=== EXTRACTED INFORMATION ===

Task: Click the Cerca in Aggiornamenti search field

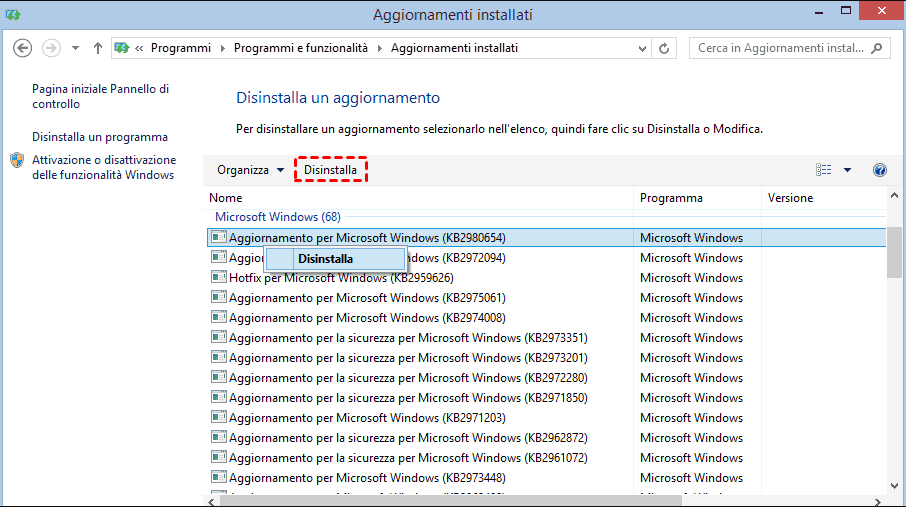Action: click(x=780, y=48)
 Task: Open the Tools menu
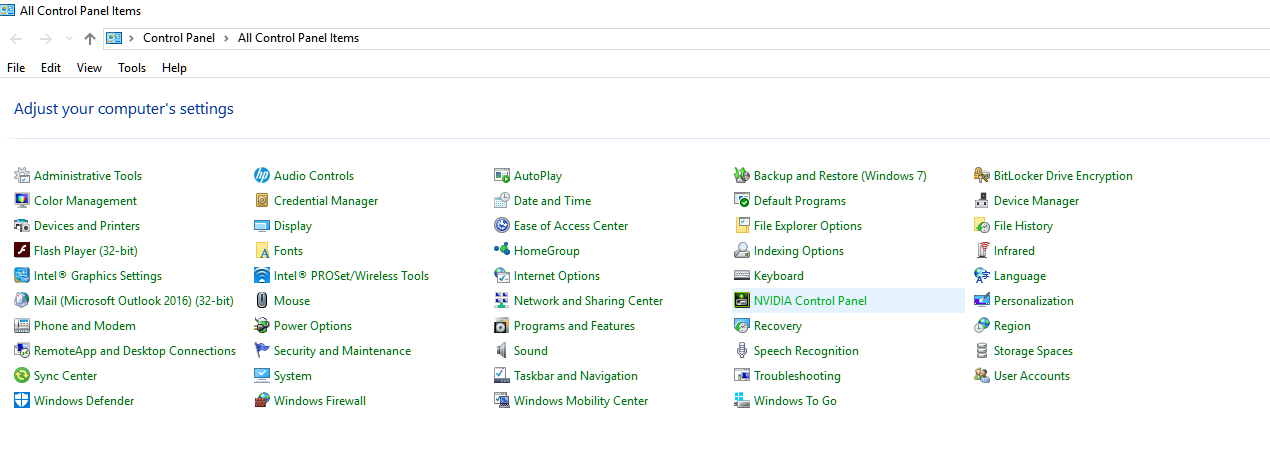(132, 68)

===
=== EXTRACTED INFORMATION ===

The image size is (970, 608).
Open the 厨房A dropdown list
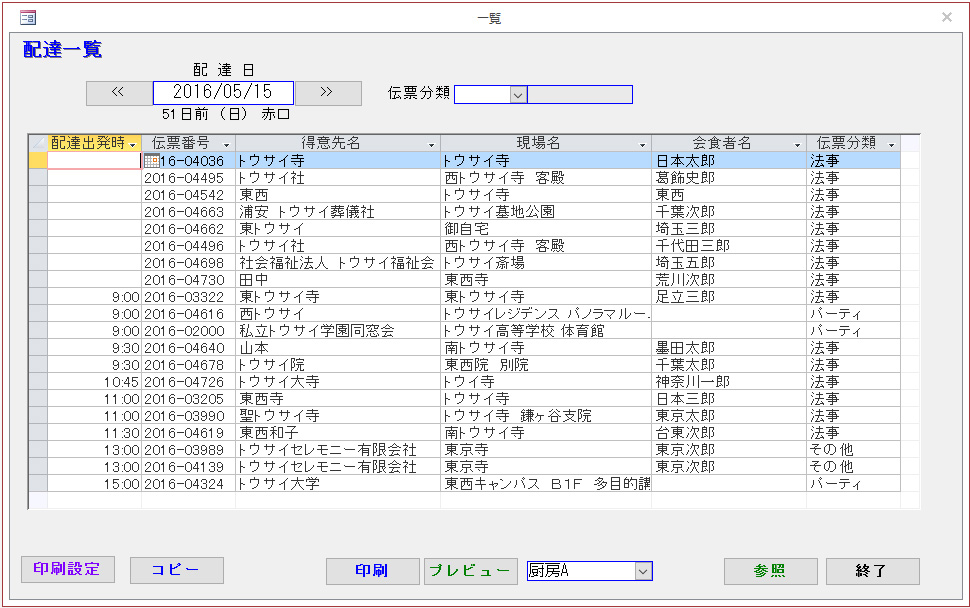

===

WORK INSTRUCTION: Give back precisely the lines above that start at the line containing "The image size is (970, 608)." and end at the line containing "Open the 厨房A dropdown list", inclusive. No other lines belong in the output.

PROBLEM SOLUTION:
The image size is (970, 608).
Open the 厨房A dropdown list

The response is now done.